A fall leads to unfavorable conditions CT

Case image
1 / 81

Date: 2026-03-12

Accepted answers: Hangman fracture

Explanation

Hangman fractures are traumatic spondylolistheses of C2 resulting from hyperextension and axial loading forces — classically associated with high-impact mechanisms including motor vehicle collisions and falls. The injury produces bilateral fractures through the pars interarticularis of C2, with the degree of C2–C3 anterolisthesis and disc disruption determining stability. Despite the dramatic radiographic appearance, neurological deficits are often absent because the fracture effectively decompresses the spinal canal at this level. Management ranges from external immobilization with a halo brace for stable patterns to posterior surgical fixation for unstable injuries with significant translation, as in this case. Vertebral artery injury must be actively sought given the proximity of the transverse foramina to the fracture lines, and Biffl grading guides anticoagulation versus conservative management decisions.

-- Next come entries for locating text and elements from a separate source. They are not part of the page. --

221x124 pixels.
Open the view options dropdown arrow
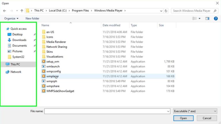199,18
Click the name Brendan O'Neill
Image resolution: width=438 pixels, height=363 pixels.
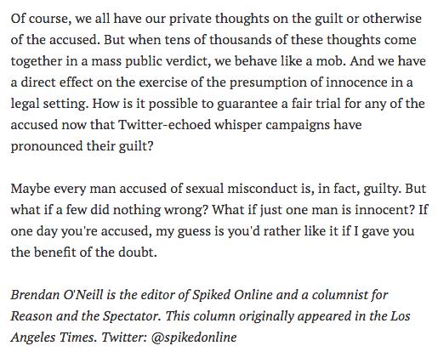tap(57, 295)
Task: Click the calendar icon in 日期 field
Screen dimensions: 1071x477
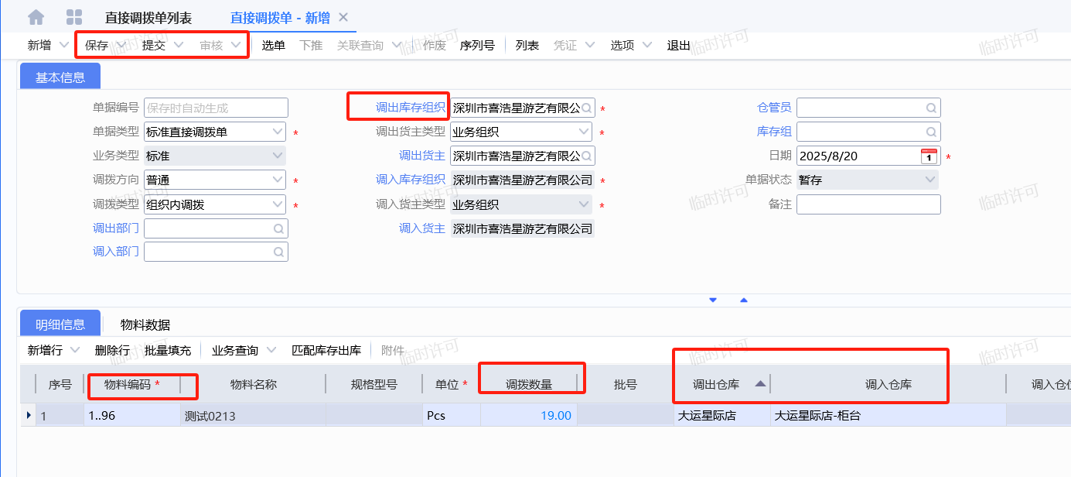Action: 929,156
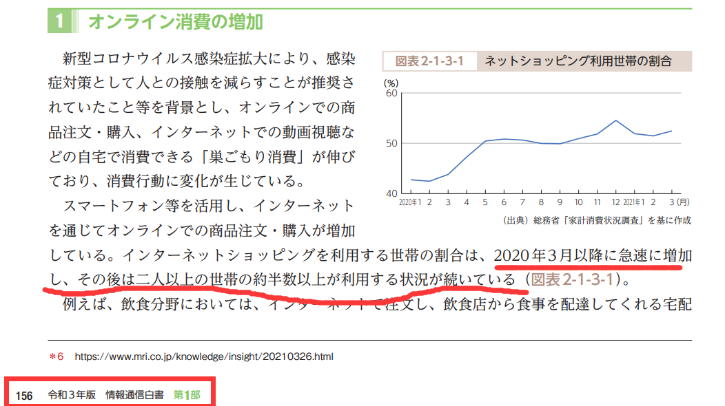This screenshot has height=406, width=725.
Task: Click the page number 156
Action: point(25,396)
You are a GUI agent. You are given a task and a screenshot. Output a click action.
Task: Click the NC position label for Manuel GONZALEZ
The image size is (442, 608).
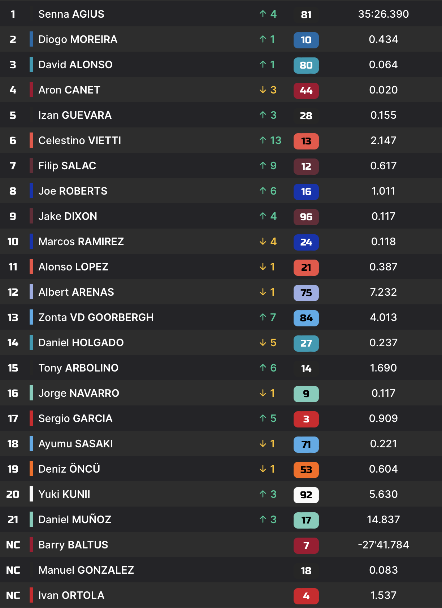click(x=13, y=570)
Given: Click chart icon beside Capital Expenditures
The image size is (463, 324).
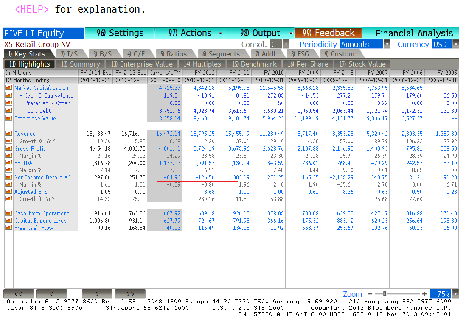Looking at the screenshot, I should 8,221.
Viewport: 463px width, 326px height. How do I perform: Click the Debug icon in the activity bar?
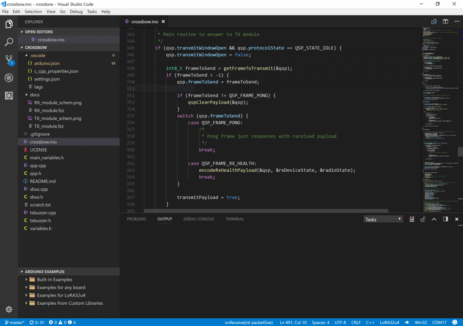9,77
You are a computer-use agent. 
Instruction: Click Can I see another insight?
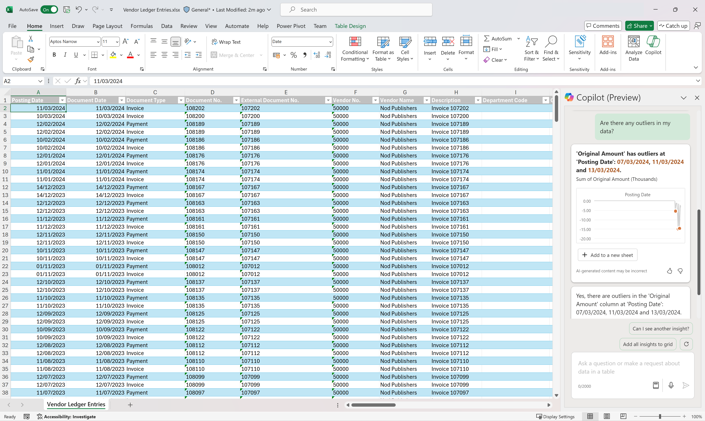click(660, 329)
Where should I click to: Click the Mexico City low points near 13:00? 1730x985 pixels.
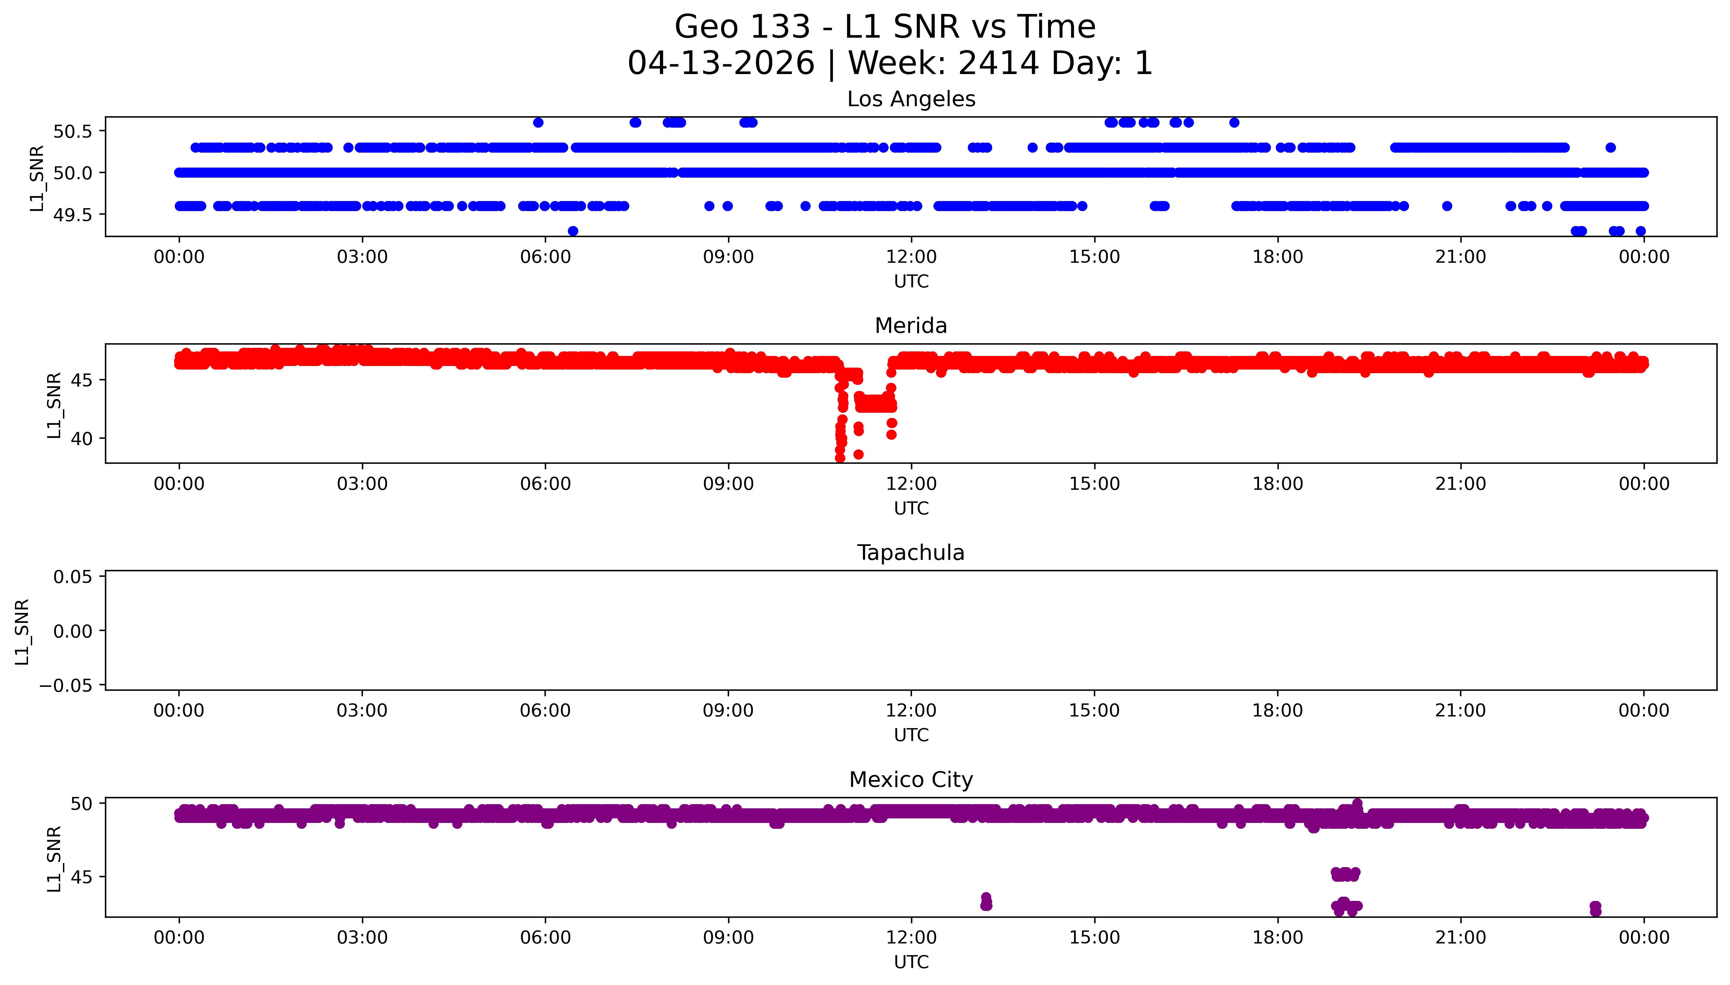[986, 902]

Source: Hacking C, Hangman fracture and bilateral vertebral blunt cervebrovascular injury - Biffl grade 1 and 4. Case study, Radiopaedia.org (Accessed on 12 Mar 2026) https://doi.org/10.53347/rID-223696

Hints

  • A 55-year-old male is brought in by ambulance following a fall down a flight of stairs while intoxicated, with neck pain and inability to move his head without significant discomfort.
  • He has no focal neurological deficits on initial assessment, though midline cervical tenderness is elicited on palpation at the level of the upper cervical spine. CT cervical spine with CTA is urgently obtained.
  • CT reveals a comminuted fracture of C2 through the bilateral pars interarticularis, with extension into the left transverse process and posterior arch bilaterally. The odontoid process and C2 vertebral body are intact.
  • There is moderate anterolisthesis of C2 on C3 measuring 6 mm with subluxation of the left C2/3 facet joint. Hyperattenuating epidural material extending from C1–C3 with a maximum thickness of 10 mm causes moderate spinal canal stenosis at C2/3, consistent with an anterior epidural hematoma.
  • CTA reveals complete loss of opacification of the right vertebral artery at C4 with only thready retrograde filling above this level, consistent with a Biffl grade 4 injury. An additional filling defect of the left vertebral artery at C3 cannot exclude a focal intimal injury.
  • This is an unstable upper cervical injury pattern caused by hyperextension and axial loading, producing distraction through a predictable bilateral osseous landmark at C2. The associated vertebral artery injuries were managed conservatively, though subsequent MRI confirmed right cerebellar infarcts from the vascular compromise.